TO DO:
1. In the Goldsmiths Prize judges' text, whose novel does Kevin Barry describe as "a work of vaulting ambition"?
2. Carry on the Goldsmiths Prize judges' text on the 2017 shortlist from its last sentence.

The Goldsmiths Prize 2017: The judges on the shortlist

The judges on the shortlist

Kevin Barry on H(A)PPY

Nicola Barker’s H(A)PPY is a work of vaulting ambition. It is deathly serious but played out with the lightest of touches. She takes the vapid discourse of social media blather, with all its ‘likes’ and ‘favourites’, and extrapolates madly to make a language for an utterly believable future world, a world enslaved by the blandness of its technology. Line by line, the novel carefully builds its music and teases out its crazed riffs. It’s very funny but there are pockets of great eeriness, and of savagery even. It’s a novel-as-object, too, with a typography employed as visual code, but its design always has a narrative purpose. Only a writer of uncanny ability could bring this novel to such memorable, pulsing life. It’s very moving.

INFORMATION SUPPLIED:
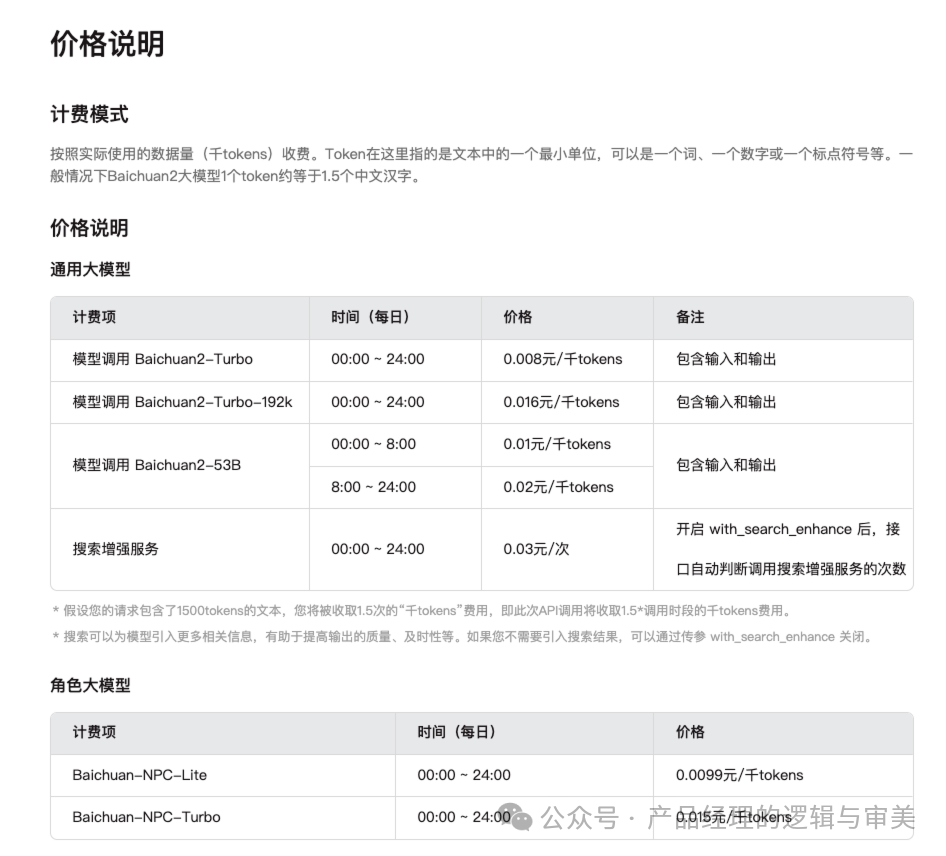Select the page title 价格说明
946x856 pixels.
(108, 45)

ANSWERS BELOW:
1. Nicola Barker's

2.
Tracey Thorn on A Line Made by Walking

In Sara Baume’s A Line Made by Walking, a young artist struggling with depression leaves the city and moves into a rural bungalow, the empty home of her dead grandmother, where, immersed in nature, she takes photographs of the dead creatures she finds in the surrounding fields. These very photos then appear throughout the novel, punctuating the text, in a way that serves to blur the distinction between fiction and non-fiction. Frankie, the narrator, experiences and records the natural world in unstinting detail, turning aside from it repeatedly to make equally detailed notes on the artworks which she has studied and which inspire her. Testing herself. Stuck in a rut but looking for a way out. There is an obsessive quality to all this, in a novel which picks apart strands of loneliness, art, misery and family, trying to work out where we fit in the world, and what sadness means, and what on earth might help.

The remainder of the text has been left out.